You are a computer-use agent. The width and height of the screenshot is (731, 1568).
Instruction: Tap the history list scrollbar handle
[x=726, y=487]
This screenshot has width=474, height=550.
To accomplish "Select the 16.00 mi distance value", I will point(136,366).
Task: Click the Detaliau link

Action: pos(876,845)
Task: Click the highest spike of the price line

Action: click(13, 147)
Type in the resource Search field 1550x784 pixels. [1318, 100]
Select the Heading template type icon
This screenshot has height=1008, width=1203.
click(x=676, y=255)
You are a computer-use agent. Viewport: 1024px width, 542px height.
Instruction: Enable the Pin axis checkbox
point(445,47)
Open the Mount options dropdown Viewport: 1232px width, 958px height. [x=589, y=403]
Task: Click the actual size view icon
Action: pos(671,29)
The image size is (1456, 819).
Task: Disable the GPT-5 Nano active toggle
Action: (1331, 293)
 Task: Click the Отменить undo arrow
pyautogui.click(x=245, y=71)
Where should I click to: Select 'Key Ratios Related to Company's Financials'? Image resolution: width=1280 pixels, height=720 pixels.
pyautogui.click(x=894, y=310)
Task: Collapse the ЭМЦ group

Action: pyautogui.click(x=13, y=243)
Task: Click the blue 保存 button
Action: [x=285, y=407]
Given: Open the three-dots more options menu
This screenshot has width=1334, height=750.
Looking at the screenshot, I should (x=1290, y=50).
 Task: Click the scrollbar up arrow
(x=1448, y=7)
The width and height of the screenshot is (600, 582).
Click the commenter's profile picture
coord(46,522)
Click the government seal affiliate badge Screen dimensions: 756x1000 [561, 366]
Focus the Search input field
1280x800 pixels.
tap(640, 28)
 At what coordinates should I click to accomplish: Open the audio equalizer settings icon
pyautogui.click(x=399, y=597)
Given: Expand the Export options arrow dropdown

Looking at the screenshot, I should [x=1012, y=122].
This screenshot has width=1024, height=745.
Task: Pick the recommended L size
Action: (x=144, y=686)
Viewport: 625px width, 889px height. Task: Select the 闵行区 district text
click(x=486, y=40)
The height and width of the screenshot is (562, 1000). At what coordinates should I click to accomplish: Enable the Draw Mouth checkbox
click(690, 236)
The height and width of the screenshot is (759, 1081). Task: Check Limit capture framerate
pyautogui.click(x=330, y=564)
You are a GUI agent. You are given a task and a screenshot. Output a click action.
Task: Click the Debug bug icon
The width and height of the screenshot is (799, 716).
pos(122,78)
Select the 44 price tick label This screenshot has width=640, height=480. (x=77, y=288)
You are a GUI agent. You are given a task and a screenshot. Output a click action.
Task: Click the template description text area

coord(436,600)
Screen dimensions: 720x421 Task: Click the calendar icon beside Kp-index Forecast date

• • • •

TO DO: Using the records given above, list every line that includes the word "computer".

ANSWER TO THIS PROBLEM:
You are a computer-use agent. The width and height of the screenshot is (731, 1568).
You are a computer-use agent. Viewport: 1024px width, 542px height.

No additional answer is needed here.